DESCRIPTION OF THE TASK –
Locate every line in the entries below that contains the word "what", and copy each of those lines.

Items from a data source:

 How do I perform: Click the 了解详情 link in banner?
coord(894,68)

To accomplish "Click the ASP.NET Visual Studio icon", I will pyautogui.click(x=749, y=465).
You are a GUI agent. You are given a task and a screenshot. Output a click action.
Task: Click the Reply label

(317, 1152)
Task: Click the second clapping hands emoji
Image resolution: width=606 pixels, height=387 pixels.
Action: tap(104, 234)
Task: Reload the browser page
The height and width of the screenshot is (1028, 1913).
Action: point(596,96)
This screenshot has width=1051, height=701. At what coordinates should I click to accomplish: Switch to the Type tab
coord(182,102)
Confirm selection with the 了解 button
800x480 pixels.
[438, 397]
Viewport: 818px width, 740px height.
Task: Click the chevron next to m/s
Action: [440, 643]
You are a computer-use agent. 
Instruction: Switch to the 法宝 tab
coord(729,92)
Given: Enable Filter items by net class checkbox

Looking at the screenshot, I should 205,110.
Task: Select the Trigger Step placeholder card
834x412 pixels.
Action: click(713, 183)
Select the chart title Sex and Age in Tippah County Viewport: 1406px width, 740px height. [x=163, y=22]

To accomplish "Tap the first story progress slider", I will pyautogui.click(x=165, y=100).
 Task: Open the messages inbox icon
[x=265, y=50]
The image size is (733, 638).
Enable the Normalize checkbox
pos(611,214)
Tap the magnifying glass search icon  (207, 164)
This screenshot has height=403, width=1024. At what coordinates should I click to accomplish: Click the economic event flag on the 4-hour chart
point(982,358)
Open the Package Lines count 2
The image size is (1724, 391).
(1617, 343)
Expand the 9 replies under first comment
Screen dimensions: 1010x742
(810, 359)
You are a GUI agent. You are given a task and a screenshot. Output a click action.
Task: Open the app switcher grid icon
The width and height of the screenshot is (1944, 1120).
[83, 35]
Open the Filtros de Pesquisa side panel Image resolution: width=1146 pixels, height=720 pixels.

TASK RESULT –
This screenshot has width=1051, height=701. At what coordinates should I click to accomplish: Switch to the Type tab
This screenshot has height=403, width=1024. At what coordinates should I click to accomplish: Click the economic event flag on the 4-hour chart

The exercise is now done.